As he is about to shoot himself, the deputy leader of the ruling political party comes and asks him to listen to him. He informs him he has spoken to the President, who has decided to forgo his life since he loves children, requesting that the heart be given to the child. He assures Ravi that it is true and also that the party will take care of all the expenses of the operation. The entire crowd applauds the deputy leader, and Ravi lowers his gun. When the deputy leader's assistant comes to him and inquires (in a whisper) urgently what will happen to the President, and that the President said no such thing, the deputy leader tells him that this is politics. If they had operated and saved the President's life, then this entire crowd who is pro-Ravi would have thrown them out of power. Now, by sacrificing the President, they have gained huge popular support and will win the next elections.
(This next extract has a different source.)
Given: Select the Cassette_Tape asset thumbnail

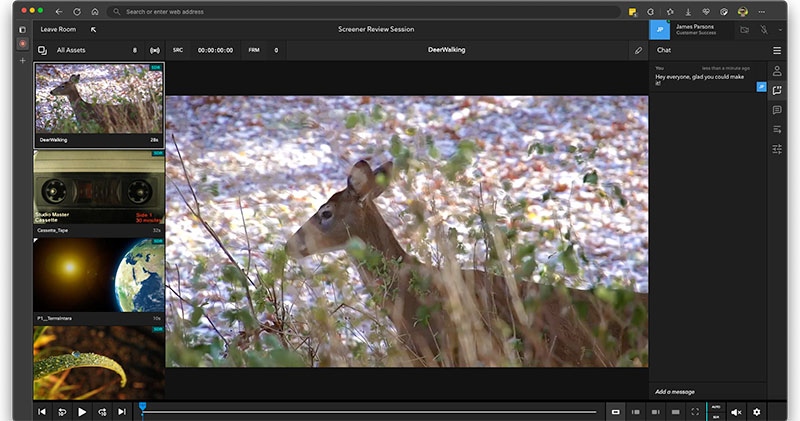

Ravi is arrested and taken to court. The judge takes a very lenient view of the situation based on the hostages' evidence and sentences Ravi to a light sentence of six months. DCP Rane leads the applause from the entire court as Ravi looks on. The film ends with Gaurav playing cricket and his parents watching him.

==Cast==
- Sanjay Dutt as Ravi Rajput, a foreman workshop who desperate hospital for Gaurav
- Ameesha Patel as Sarita R. Rajput ,wife Ravi
- Jaya Prada as Dr. Nita,
- Gulshan Grover as DCP Rane,a veteran Mumbai Police negotiator
- Darshan Jariwala as Hospital Dean
- Manoj Pahwa as Hospital Attendant
- Yash Pathak as Gaurav R. Rajput
- Indira Krishnan as Victimized Sister
- Mukesh Rawal as Hospital Director
- Anup Soni as Police Inspector
- Lalit Tiwari as Politician
- Ravi Jhankal as Union Leader

==Music==

| Song title | Singer(s) |
|---|---|
| "Safed Lamho Me Rang Bar De" (Allah-o-ali) | Humsar Hayat |
| "Allah-o-ali" (Remix) | Humsar Hayat |
| "Alee Alee" | Sudha Malhotra |
| "Tere Husn Ka Jadu" | Iqbal Sabri, Afzal Sabri |
| "Mubaarak Eid Mubarak" | Sonu Nigam, Sneha Pant |
| "Ek Mulakat Zaruri Hai" | Amin Sabri, Farid Sabri |
| "Mere Sath Chalte Chalte" | Sunidhi Chauhan, Shaan, Krishna Beura |
| "Teri Jawani Mast Mast" | Iqbal Sabri, Afzal Sabri, Anupama Deshpande |

==Reception==
Taran Adarsh of Bollywood Hungama gave the film 1.5 out of 5, writing, "On the whole, Tathastu is a real story which tends to get unreal as it progresses. At the box office, the lack of hype coupled with dull merits will make it go unnoticed." Diganta Guha of Hindustan Times wrote: "The problem with Sinha’s films post Tum Bin is poor planning. His films have the ingredients but not the spices to make them palatable." Patcy N of Rediff.com gave the film 2 stars out of 5, stating, "All in all, this one's worth a miss."